Miss Higgins’ work began at the Anglo-Belgian hospital, King Albert I, founded by Miss Dormer Maunder. The building was previously a school for boys. The French authorities had made the site available to the Belgians, funding was by private subscription. Due to a shortage of accommodation Miss Higgins and eight other nurses stayed at the Hotel Normandie, paying 40 francs per month for their accommodation. The British army offices were housed in the Bishop’s palace in Rouen and Sunday services took place in a small chapel of the palace, behind Rouen Cathedral. At her first service Dorothy notes that there are only 18 women present among the congregation which numbered well over 100 officers and Tommies.

Away from the front line and receiving men who have already healed from their initial wounds Dorothy appears to have been shielded from the horrors of war during her early days in France. She describes how the nurses stroll around the town in the afternoons, wearing Red Roses in honour of St George on April 23rd. They take tea at Potins “the swank café” and “a topping place, never have I had such chocolate or such éclairs”, English papers are available and Rouen is declared to be “a ripping place”.

Dorothy’s War – Who was Dorothy Higgins ?

Miss Higgins is well remembered by many people living in Alford, descriptions such as quirky, eccentric and forthright are swiftly followed by often repeated anecdotes to illustrate the point. Few people escaped her determination to ensure that everything met her high expectations. Colleagues were summoned loudly in the street by their surname, young relations had their letters returned with the spelling corrected, and woe-betide anyone who did not keep their garden tidy.

In 1967 she gave Alford Manor House to the town and was instrumental in the creation of a trust to preserve it.
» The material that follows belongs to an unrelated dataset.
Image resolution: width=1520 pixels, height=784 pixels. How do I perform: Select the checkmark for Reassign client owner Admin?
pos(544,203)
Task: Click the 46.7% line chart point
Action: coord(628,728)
Alford and District Civic Trust continue to manage the property today.

Dorothy Emily Higgins was born on 21st August 1892, at Belsize Park in Hampstead, London. The daughter of Frederick Higgins and his wife Agnes Louisa (Lamb), she had an older brother John and a sister Agnes Mary, unfortunately a younger brother, Charles, died as an infant in March 1896. Frederick, like his father before him, worked as a land agent. He was born in 1844 at Alford Manor House, one of nine children born to John and Mary Higgins. Dorothy’s childhood home was in Park Lane, Alford.  She attended Miss Tate’s girl’s school, Caldecote Towers, in Bushey Heath, Hertfordshire.

July 1914 Miss Higgins selling roses for Alexandra Day in London. Photo courtesy IWM

On 22nd April 1915 Miss Dorothy Higgins sailed from Folkestone to Dieppe to begin her work as VAD nurse in France. Having safely arrived in Rouen she pens her first letter to her mother. Each aspect of her journey is recounted, providing a particularly vivid description of the French countryside as seen from the train between Dieppe and Rouen.

D Higgins 1915 photo courtesey of IWM

At the close of her letter she writes

I was glad I didn’t make a beastly idiot of myself at the station this morning:  it was hard work not to though. I shall miss you and Father and dear old Alford fearfully.

Dorothy’s War

Research for a local history project has unearthed some interesting bits and pieces along the way, many of which are completely irrelevant to the original project, but most are relevant to Alford. Many people have shown an interest in our findings so they will be shared here for all to see.

In February 2014 research began into Miss Dorothy Higgins, the benefactor of Alford Manor House, who reputedly drove ambulances in France during WW1. One year later we have managed to discover how she spent her war and just about proved that she did not drive an ambulance. A treasure trove of letters, written home to her parents, describe her daily life as a VAD nurse in an Anglo-Belgian hospital in Rouen. Dorothy Higgins sailed for France in April 1915.